===== Dataset records =====

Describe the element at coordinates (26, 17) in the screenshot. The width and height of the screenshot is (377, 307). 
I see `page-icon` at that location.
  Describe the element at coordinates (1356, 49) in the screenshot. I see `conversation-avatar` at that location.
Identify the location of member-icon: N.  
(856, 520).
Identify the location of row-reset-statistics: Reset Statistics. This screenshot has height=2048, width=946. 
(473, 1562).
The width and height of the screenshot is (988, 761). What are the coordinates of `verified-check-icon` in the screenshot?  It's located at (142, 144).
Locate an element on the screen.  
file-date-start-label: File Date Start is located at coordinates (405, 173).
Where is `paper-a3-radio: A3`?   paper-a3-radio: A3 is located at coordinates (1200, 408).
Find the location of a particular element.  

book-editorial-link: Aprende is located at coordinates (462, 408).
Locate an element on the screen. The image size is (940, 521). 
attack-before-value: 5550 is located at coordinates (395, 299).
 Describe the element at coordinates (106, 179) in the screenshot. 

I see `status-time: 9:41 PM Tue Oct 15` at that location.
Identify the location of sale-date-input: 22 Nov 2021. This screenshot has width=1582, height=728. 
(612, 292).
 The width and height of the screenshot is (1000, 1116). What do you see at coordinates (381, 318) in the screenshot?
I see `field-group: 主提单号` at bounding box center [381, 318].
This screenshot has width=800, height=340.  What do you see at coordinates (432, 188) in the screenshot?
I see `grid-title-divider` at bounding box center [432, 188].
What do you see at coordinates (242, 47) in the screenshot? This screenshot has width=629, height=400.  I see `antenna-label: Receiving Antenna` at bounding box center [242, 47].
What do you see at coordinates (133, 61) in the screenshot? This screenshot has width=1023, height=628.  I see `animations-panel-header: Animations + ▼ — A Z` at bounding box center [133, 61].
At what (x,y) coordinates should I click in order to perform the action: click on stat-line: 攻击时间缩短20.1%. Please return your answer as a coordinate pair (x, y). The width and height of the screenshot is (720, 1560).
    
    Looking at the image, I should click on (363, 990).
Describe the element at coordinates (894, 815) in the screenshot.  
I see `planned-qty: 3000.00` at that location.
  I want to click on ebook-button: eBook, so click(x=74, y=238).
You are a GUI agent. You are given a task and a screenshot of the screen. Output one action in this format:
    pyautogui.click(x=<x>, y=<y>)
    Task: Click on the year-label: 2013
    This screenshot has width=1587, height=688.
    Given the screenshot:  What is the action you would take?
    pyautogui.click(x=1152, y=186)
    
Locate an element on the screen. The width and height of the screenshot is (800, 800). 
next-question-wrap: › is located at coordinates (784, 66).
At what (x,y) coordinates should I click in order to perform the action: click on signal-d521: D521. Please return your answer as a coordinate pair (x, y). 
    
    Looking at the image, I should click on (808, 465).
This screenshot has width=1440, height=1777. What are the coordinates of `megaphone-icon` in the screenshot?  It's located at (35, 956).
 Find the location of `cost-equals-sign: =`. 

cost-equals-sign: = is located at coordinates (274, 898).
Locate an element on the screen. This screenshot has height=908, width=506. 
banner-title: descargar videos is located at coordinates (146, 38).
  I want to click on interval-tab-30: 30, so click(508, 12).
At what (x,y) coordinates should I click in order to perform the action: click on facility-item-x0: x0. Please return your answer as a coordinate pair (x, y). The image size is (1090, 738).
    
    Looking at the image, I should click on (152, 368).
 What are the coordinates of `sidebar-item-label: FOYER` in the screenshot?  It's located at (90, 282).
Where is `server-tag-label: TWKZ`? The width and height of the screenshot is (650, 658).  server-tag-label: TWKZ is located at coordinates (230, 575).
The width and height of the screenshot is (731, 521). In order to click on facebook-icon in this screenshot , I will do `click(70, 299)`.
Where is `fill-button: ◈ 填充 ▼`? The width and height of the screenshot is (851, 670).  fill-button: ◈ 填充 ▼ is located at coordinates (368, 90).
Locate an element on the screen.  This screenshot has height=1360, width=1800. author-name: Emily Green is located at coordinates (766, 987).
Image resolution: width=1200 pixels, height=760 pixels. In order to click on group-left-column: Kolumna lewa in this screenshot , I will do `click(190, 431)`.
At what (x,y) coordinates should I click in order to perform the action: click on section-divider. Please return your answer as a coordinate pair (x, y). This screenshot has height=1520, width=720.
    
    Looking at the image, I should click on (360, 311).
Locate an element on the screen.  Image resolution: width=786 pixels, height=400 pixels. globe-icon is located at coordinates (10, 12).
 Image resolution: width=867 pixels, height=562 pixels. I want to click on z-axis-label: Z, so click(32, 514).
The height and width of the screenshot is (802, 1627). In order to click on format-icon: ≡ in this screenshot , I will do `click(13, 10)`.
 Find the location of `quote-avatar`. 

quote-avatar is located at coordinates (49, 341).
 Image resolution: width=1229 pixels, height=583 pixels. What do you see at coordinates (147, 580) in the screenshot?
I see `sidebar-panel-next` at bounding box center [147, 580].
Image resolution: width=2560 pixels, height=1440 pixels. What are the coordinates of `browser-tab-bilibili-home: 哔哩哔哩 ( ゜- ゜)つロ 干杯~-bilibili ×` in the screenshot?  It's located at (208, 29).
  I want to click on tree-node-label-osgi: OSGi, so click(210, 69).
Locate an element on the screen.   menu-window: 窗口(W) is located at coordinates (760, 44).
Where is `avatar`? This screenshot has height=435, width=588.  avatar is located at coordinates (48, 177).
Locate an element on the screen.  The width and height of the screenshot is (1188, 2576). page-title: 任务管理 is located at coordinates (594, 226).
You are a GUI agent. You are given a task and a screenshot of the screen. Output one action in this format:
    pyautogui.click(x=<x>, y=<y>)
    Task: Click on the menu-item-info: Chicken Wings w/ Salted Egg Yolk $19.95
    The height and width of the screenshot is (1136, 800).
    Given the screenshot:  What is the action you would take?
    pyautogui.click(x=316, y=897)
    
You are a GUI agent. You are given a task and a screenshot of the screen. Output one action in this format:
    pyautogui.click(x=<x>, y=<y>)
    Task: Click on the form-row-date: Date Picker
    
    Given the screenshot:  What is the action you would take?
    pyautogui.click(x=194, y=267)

=====

Go through all the entries above and swap every "GUI agent" for "UI agent", keeping everything else the same.

Describe the element at coordinates (26, 17) in the screenshot. The width and height of the screenshot is (377, 307). 
I see `page-icon` at that location.
  Describe the element at coordinates (1356, 49) in the screenshot. I see `conversation-avatar` at that location.
Identify the location of member-icon: N.  
(856, 520).
Identify the location of row-reset-statistics: Reset Statistics. This screenshot has height=2048, width=946. 
(473, 1562).
The width and height of the screenshot is (988, 761). What are the coordinates of `verified-check-icon` in the screenshot?  It's located at (142, 144).
Locate an element on the screen.  
file-date-start-label: File Date Start is located at coordinates (405, 173).
Where is `paper-a3-radio: A3`?   paper-a3-radio: A3 is located at coordinates (1200, 408).
Find the location of a particular element.  

book-editorial-link: Aprende is located at coordinates (462, 408).
Locate an element on the screen. The image size is (940, 521). 
attack-before-value: 5550 is located at coordinates (395, 299).
 Describe the element at coordinates (106, 179) in the screenshot. 

I see `status-time: 9:41 PM Tue Oct 15` at that location.
Identify the location of sale-date-input: 22 Nov 2021. This screenshot has width=1582, height=728. 
(612, 292).
 The width and height of the screenshot is (1000, 1116). What do you see at coordinates (381, 318) in the screenshot?
I see `field-group: 主提单号` at bounding box center [381, 318].
This screenshot has width=800, height=340.  What do you see at coordinates (432, 188) in the screenshot?
I see `grid-title-divider` at bounding box center [432, 188].
What do you see at coordinates (242, 47) in the screenshot? This screenshot has width=629, height=400.  I see `antenna-label: Receiving Antenna` at bounding box center [242, 47].
What do you see at coordinates (133, 61) in the screenshot? This screenshot has width=1023, height=628.  I see `animations-panel-header: Animations + ▼ — A Z` at bounding box center [133, 61].
At what (x,y) coordinates should I click in order to perform the action: click on stat-line: 攻击时间缩短20.1%. Please return your answer as a coordinate pair (x, y). The width and height of the screenshot is (720, 1560).
    
    Looking at the image, I should click on (363, 990).
Describe the element at coordinates (894, 815) in the screenshot.  
I see `planned-qty: 3000.00` at that location.
  I want to click on ebook-button: eBook, so click(x=74, y=238).
You are a UI agent. You are given a task and a screenshot of the screen. Output one action in this format:
    pyautogui.click(x=<x>, y=<y>)
    Task: Click on the year-label: 2013
    This screenshot has width=1587, height=688.
    Given the screenshot:  What is the action you would take?
    pyautogui.click(x=1152, y=186)
    
Locate an element on the screen. The width and height of the screenshot is (800, 800). 
next-question-wrap: › is located at coordinates (784, 66).
At what (x,y) coordinates should I click in order to perform the action: click on signal-d521: D521. Please return your answer as a coordinate pair (x, y). 
    
    Looking at the image, I should click on (808, 465).
This screenshot has width=1440, height=1777. What are the coordinates of `megaphone-icon` in the screenshot?  It's located at (35, 956).
 Find the location of `cost-equals-sign: =`. 

cost-equals-sign: = is located at coordinates (274, 898).
Locate an element on the screen. This screenshot has height=908, width=506. 
banner-title: descargar videos is located at coordinates (146, 38).
  I want to click on interval-tab-30: 30, so click(508, 12).
At what (x,y) coordinates should I click in order to perform the action: click on facility-item-x0: x0. Please return your answer as a coordinate pair (x, y). The image size is (1090, 738).
    
    Looking at the image, I should click on (152, 368).
 What are the coordinates of `sidebar-item-label: FOYER` in the screenshot?  It's located at (90, 282).
Where is `server-tag-label: TWKZ`? The width and height of the screenshot is (650, 658).  server-tag-label: TWKZ is located at coordinates (230, 575).
The width and height of the screenshot is (731, 521). In order to click on facebook-icon in this screenshot , I will do `click(70, 299)`.
Where is `fill-button: ◈ 填充 ▼`? The width and height of the screenshot is (851, 670).  fill-button: ◈ 填充 ▼ is located at coordinates (368, 90).
Locate an element on the screen.  This screenshot has height=1360, width=1800. author-name: Emily Green is located at coordinates (766, 987).
Image resolution: width=1200 pixels, height=760 pixels. In order to click on group-left-column: Kolumna lewa in this screenshot , I will do `click(190, 431)`.
At what (x,y) coordinates should I click in order to perform the action: click on section-divider. Please return your answer as a coordinate pair (x, y). This screenshot has height=1520, width=720.
    
    Looking at the image, I should click on (360, 311).
Locate an element on the screen.  Image resolution: width=786 pixels, height=400 pixels. globe-icon is located at coordinates (10, 12).
 Image resolution: width=867 pixels, height=562 pixels. I want to click on z-axis-label: Z, so click(32, 514).
The height and width of the screenshot is (802, 1627). In order to click on format-icon: ≡ in this screenshot , I will do `click(13, 10)`.
 Find the location of `quote-avatar`. 

quote-avatar is located at coordinates (49, 341).
 Image resolution: width=1229 pixels, height=583 pixels. What do you see at coordinates (147, 580) in the screenshot?
I see `sidebar-panel-next` at bounding box center [147, 580].
Image resolution: width=2560 pixels, height=1440 pixels. What are the coordinates of `browser-tab-bilibili-home: 哔哩哔哩 ( ゜- ゜)つロ 干杯~-bilibili ×` in the screenshot?  It's located at (208, 29).
  I want to click on tree-node-label-osgi: OSGi, so click(210, 69).
Locate an element on the screen.   menu-window: 窗口(W) is located at coordinates (760, 44).
Where is `avatar`? This screenshot has height=435, width=588.  avatar is located at coordinates (48, 177).
Locate an element on the screen.  The width and height of the screenshot is (1188, 2576). page-title: 任务管理 is located at coordinates (594, 226).
You are a UI agent. You are given a task and a screenshot of the screen. Output one action in this format:
    pyautogui.click(x=<x>, y=<y>)
    Task: Click on the menu-item-info: Chicken Wings w/ Salted Egg Yolk $19.95
    The height and width of the screenshot is (1136, 800).
    Given the screenshot:  What is the action you would take?
    pyautogui.click(x=316, y=897)
    
You are a UI agent. You are given a task and a screenshot of the screen. Output one action in this format:
    pyautogui.click(x=<x>, y=<y>)
    Task: Click on the form-row-date: Date Picker
    
    Given the screenshot:  What is the action you would take?
    pyautogui.click(x=194, y=267)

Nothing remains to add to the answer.